Given finding 6 reported above, Food Outlets should be appeased by (i) being able to (continue to) charge a premium for individual (convenience) package sizes, and (ii) being able to continue to generate higher margins on larger package sizes.

•  Better align the interests of the Food Industry (maintain or increase sales volumes) with those of Consumers (choose healthier foods) by promoting sales of healthier foods.

As I mentioned above, simply banning junk food displays near the check out counter work against the interests of the Food Industry by decreasing food sales, and would thus probably fail not work. However, requiring the Food Industry to provide (single serving sizes of pre-packaged) healthier foods to consumers along side the junk food displays would enable Consumers to make healthier food choices without (entirely) threatening the profits of the Food Industry.

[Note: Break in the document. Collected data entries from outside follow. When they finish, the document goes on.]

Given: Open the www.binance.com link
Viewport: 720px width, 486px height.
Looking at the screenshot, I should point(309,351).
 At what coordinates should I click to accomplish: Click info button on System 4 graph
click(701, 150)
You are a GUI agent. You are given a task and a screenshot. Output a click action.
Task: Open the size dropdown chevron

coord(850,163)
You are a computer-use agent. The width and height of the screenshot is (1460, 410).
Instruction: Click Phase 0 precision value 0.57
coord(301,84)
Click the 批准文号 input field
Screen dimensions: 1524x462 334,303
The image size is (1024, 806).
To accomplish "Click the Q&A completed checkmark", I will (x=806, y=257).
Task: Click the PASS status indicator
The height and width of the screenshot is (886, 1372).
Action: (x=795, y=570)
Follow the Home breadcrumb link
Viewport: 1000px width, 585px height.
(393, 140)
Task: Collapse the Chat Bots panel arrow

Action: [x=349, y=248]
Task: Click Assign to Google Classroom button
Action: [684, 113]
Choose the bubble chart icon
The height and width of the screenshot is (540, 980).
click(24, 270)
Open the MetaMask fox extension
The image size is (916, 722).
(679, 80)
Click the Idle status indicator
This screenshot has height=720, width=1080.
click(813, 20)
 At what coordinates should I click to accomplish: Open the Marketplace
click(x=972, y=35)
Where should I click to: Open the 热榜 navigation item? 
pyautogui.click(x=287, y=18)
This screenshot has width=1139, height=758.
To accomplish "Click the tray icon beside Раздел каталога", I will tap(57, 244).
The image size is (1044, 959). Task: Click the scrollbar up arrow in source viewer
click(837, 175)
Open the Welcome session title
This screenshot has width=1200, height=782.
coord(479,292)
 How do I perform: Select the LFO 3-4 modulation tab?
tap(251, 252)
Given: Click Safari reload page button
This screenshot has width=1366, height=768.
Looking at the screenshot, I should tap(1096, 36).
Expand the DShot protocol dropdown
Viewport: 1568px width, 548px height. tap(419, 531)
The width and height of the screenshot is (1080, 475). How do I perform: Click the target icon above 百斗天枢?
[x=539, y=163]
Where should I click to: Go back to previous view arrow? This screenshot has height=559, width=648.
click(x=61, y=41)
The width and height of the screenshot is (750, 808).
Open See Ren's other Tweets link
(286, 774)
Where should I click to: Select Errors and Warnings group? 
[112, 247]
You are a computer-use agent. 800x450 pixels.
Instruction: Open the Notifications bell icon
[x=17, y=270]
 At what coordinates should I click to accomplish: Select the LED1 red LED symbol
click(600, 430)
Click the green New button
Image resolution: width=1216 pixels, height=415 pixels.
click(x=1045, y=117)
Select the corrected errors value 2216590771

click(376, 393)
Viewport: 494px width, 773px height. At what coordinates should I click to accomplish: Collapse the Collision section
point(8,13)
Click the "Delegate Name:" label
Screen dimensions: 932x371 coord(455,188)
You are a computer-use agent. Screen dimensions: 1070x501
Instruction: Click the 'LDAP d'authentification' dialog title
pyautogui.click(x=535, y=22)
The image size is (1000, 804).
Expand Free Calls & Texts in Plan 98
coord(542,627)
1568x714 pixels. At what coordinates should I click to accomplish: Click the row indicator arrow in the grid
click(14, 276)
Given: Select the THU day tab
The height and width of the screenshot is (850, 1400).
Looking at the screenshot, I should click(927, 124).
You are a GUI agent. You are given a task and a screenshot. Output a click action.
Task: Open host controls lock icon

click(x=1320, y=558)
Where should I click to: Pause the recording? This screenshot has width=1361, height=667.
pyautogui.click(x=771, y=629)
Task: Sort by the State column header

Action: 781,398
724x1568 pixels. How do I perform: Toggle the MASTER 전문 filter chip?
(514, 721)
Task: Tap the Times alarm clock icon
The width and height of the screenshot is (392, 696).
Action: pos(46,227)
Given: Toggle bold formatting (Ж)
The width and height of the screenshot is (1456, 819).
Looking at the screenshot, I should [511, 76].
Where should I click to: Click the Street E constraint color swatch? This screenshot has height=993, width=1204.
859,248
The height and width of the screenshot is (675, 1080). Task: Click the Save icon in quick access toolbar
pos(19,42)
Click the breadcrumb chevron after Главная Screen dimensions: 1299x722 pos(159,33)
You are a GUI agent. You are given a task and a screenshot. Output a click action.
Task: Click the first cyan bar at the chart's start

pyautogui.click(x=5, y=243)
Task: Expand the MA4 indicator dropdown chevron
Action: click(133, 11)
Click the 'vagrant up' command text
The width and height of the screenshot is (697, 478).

•  Use public awareness campaigns to provide information to Consumers.

Chandon and Wansink report the following findings:

7.  Marketing communication informs people about product attributes, like the price or where it can be purchased. Marketing communication also increases awareness of the brand and food, which leads consumers, particularly children, to try fewer foods and to only search for brands they already know rather than the brand that would have the highest nutritional and hedonic qualities.

8. … [M]arketing communication can influence the importance of these benefits, for example, by making taste a more important goal than health. This may explain why nutrition ranks last in surveys of the drivers of food choices, after taste, cost, and convenience.

9.  The message communicated in these ads is that eating these foods is normal, fun, and socially rewarding.
 

Regulators can use these same methods that the Food Industry uses to promote junk food to form their own campaigns to promote healthier food choices. Manufactures of healthy food choices should be able to provide funding for these types of campaigns, with the expectation that they will earn back their investments through higher sales of their promoted foods.